A friend of mine was on a flight from New York City to London for business. He sat next to a white man and they engaged in a small talk and talk that was a little bit bigger than “small talk.” They talked enough to figure out that they liked each other.
After a while, the white man asked my friend, Shim, where he was from. When Shim, half-Ghanaian and half-Chinese, told him that was African, the white man stopped speaking with him immediately.
Shim never found out why the hot-then-cold flight buddy rejected him, but it wouldn’t be a stretch to speculate that the white man did not like Africans, despite making an organic connection with the individual.

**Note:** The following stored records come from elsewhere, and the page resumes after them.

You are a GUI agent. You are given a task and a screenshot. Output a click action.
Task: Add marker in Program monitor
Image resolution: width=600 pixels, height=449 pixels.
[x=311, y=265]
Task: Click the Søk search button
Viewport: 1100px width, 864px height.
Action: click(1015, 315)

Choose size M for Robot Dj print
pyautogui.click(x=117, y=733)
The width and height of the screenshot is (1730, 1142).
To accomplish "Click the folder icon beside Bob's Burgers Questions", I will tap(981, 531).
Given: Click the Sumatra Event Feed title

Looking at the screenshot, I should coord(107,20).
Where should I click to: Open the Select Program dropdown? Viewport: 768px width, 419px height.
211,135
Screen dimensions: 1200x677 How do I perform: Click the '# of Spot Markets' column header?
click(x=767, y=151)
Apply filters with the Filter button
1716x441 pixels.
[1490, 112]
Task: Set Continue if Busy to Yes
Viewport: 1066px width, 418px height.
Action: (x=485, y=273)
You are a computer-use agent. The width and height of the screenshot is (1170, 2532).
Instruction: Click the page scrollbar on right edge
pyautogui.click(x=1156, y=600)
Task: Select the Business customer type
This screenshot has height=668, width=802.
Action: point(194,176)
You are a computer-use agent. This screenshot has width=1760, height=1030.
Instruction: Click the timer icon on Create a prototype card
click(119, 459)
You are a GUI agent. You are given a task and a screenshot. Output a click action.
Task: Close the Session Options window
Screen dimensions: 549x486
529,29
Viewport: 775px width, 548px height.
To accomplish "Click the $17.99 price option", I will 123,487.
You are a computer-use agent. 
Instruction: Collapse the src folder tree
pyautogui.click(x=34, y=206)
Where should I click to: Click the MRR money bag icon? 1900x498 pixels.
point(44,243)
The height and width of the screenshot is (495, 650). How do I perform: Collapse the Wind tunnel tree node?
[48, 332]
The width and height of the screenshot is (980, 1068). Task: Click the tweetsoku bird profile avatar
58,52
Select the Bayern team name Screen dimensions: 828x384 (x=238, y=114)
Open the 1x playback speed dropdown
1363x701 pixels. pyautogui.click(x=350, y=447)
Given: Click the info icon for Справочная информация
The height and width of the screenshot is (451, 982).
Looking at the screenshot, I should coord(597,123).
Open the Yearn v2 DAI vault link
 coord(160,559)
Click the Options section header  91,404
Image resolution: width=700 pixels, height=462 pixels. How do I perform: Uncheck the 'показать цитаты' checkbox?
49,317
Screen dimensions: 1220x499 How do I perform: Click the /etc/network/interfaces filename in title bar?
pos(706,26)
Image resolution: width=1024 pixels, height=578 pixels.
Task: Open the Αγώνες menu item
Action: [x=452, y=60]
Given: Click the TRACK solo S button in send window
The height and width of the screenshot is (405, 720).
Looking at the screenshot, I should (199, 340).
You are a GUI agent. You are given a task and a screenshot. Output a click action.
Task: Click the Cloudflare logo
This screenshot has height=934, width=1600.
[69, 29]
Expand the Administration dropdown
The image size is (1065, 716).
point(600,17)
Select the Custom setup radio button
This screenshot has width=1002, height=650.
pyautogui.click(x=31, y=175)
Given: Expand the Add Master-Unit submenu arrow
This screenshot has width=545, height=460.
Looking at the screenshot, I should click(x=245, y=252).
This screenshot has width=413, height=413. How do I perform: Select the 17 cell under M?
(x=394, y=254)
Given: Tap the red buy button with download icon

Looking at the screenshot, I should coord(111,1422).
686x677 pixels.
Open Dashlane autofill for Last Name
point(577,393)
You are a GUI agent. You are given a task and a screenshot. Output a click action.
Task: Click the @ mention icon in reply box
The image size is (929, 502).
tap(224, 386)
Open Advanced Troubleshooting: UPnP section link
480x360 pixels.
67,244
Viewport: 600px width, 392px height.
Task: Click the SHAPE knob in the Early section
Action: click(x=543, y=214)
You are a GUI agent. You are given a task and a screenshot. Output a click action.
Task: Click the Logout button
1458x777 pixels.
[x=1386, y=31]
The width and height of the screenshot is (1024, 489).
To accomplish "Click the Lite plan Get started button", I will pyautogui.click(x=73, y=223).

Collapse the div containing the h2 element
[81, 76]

That story had me thinking about what really happens when two strangers introduce themselves in a business setting: what are the explicit and implicit messages, markers, and signals that influence our assessment of the other person’s worthiness or concept on normalcy? What makes one person decide that the person in front of them is worthy of their time or in the case of business, their money? Is it religion, pedigree, fashion sense, occupation, sexuality, or political party affiliation? And how do we feel and respond when those that we met are not who we expect them to be based on our own biases, assumptions, and expectations?
In particular, I started thinking about small talk between black women in the professional setting. I have noticed that it doesn’t take long before we are having conversations that move from the professional to the personal. After a few exchanges of what we do, I have noticed that we pivot to discussions around black men, marriage, finding love, and church. While there is nothing necessarily wrong with these topics, conversations like these remind me that many of us walk, even in the professional setting, in the assumption that every black woman that we encounter is heterosexual, is Christian and is exclusively interested in finding and sharing their lives with black men. Conversations that include, “How was your Easter?, “You know how it is for us single black woman out here?” , “Pray on it,” or “Look at all of these fine men up in here” are not uncommon.
And as a black woman that lives on the margins of this seemingly light and innocuous conversations because I am not Christian, I feel slightly uncomfortable when I share that I don’t read the Bible and that Easter and Christmas are not major events in my life. And to be honest, depending on how I feel, I may not share this part of my identity.
These types of conversations also make me aware of my own privilege in these conversations because I am married to a black man. No one is going to give me a side eye when I talk about how we met. In fact, I am often encouraged to share my advice and insight about our love.
But what about our black queer atheists sisters, our Muslim transgender divas in search of love, and our sistergirls that love the swirl that practice Santeria? How can we make sure that our introductions are not simultaneously exclusions?